Nesse momento em que se marcam os cinquenta anos do assalto ao poder por gente que não tinha compromisso com a democracia e menos ainda com o País, devemos refletir o que se pode fazer para o Brasil continuar e aperfeiçoar suas instituições. Cometeram crimes de lesa-humanidade e também crimes de lesa-pátria, pois causaram danos ao povo trabalhador, aos jovens, à cultura nacional, à economia nacional e às instituições nacionais. E continuam impunes. As mortes são imperdoáveis, mas o que se pode dizer da fome causada aos trabalhadores colocados nas chamadas “listas negras”? Não eram “apenas” os trabalhadores, mas todos os componentes de suas famílias. Danos morais, políticos e econômicos em mulheres, crianças e idosos. Não há como perdoar. Tudo cometido em nome de um maldito projeto econômico e social de uma potência estrangeira.

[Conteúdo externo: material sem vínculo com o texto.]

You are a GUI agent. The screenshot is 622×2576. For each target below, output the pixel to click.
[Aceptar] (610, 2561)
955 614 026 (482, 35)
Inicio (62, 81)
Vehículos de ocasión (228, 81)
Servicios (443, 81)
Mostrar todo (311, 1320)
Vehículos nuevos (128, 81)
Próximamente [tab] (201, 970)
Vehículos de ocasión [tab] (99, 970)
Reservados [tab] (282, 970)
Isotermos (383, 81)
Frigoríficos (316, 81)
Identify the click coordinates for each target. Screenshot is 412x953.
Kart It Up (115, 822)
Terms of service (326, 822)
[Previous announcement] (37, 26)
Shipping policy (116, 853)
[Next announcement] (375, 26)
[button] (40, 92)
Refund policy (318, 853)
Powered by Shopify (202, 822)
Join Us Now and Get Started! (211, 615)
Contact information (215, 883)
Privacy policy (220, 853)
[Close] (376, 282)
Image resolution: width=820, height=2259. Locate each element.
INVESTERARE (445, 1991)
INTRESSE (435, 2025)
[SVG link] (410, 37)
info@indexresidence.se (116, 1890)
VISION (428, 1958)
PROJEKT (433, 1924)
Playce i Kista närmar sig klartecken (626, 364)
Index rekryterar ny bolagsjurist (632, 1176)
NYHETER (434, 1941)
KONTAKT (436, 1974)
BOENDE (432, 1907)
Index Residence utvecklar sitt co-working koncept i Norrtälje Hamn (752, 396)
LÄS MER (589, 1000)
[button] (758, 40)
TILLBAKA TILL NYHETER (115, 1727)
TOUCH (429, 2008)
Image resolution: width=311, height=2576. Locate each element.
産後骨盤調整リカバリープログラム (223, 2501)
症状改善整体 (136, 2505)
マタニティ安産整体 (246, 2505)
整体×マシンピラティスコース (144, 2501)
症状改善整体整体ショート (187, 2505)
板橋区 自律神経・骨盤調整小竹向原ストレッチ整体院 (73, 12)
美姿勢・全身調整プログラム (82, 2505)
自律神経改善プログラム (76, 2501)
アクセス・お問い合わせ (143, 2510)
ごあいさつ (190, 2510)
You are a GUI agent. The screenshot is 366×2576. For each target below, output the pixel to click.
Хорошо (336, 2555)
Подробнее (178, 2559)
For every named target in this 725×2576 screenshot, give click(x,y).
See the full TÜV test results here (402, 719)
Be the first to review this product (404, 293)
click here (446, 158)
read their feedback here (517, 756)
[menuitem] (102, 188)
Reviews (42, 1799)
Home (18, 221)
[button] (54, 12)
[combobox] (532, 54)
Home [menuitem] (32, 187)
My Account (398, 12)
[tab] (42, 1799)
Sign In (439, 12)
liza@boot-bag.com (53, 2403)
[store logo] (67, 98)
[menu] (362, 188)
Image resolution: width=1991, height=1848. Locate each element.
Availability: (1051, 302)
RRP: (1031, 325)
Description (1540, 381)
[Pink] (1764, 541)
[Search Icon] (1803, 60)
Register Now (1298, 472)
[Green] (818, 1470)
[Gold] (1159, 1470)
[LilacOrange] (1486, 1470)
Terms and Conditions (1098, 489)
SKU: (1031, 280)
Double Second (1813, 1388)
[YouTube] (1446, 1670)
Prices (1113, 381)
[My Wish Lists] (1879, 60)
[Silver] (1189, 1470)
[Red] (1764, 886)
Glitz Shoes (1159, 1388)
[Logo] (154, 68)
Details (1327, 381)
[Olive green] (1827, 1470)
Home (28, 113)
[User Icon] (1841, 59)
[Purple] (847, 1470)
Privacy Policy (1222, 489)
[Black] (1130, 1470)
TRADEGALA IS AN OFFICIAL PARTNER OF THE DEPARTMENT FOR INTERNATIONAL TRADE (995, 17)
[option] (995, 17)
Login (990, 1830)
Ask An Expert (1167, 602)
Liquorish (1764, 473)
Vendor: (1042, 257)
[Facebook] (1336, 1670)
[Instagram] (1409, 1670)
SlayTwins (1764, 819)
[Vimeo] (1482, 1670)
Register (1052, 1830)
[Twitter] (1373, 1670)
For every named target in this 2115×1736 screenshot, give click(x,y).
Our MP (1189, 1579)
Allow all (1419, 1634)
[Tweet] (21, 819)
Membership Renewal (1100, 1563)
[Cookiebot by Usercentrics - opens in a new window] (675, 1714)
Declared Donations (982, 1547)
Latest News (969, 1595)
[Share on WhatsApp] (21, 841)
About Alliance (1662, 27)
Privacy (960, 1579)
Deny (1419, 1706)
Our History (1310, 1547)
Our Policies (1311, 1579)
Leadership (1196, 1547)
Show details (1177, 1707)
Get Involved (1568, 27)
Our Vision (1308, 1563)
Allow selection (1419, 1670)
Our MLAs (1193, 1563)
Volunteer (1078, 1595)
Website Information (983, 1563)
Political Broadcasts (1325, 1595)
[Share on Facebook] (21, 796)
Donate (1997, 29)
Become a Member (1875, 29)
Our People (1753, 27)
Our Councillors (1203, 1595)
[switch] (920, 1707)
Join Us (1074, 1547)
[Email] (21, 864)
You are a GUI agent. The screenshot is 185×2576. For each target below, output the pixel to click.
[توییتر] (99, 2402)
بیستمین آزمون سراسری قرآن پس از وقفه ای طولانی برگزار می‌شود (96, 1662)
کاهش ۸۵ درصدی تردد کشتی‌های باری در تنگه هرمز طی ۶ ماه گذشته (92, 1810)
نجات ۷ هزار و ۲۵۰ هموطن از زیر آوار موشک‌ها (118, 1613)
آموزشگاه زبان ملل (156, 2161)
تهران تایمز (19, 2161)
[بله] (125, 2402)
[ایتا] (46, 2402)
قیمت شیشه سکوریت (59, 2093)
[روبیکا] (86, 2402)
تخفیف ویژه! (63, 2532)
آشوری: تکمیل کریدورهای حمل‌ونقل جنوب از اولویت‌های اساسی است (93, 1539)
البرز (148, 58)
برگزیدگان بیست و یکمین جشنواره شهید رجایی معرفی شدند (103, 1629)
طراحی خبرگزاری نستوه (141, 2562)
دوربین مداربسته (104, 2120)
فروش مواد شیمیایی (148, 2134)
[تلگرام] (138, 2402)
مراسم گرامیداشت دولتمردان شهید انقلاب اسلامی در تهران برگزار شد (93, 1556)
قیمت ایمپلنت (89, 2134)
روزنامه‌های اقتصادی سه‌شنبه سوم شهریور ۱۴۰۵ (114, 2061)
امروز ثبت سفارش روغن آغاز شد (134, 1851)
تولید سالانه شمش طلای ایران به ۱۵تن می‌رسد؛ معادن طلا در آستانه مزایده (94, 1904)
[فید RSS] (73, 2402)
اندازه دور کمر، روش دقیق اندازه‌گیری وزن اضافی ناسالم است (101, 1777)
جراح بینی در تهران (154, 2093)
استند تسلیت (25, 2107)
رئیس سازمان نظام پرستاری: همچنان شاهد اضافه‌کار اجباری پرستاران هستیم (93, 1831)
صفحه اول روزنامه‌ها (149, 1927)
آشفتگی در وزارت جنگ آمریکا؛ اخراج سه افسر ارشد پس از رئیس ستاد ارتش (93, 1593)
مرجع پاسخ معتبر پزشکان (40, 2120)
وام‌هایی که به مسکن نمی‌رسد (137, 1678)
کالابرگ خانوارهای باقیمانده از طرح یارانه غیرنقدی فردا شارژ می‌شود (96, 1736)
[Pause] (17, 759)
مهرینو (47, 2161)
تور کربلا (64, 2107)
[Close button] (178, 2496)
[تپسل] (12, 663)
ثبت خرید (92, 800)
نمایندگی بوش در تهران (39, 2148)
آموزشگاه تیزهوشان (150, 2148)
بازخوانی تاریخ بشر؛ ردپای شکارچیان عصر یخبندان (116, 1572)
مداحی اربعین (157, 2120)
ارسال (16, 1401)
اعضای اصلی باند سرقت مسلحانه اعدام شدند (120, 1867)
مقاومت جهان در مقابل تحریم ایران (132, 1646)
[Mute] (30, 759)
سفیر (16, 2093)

*Ivan Seixas, ex-militante do Movimento Revolucionário Tiradentes (MRT), foi torturado ao lado do pai, assassinado pelo regime. Hoje Seixas preside o Conselho Estadual de Defesa dos Direitos da Pessoa Humana. Seu relato faz parte da série de 50 depoimentos coletados para o especial Ecos da Ditadura, sobre os 50 anos do golpe civil-militar de 1964


Navalha
Não fossem as Comissões da Verdade do Rio ( do Wadih Damous) e de São Paulo (do Ivan Seixas), os coronéis Ustra, Malhães e Belham, e o notável empresário Paulo Sawaya – clique aqui para ler sobre o PIB da tortura – dormiriam o sono dos justos.
Ou melhor, o sono que o Supremo embala.
Porque aquela Comissão 1/10 da Verdade de Brasília ainda não sabe onde fica o Ministério da Defesa.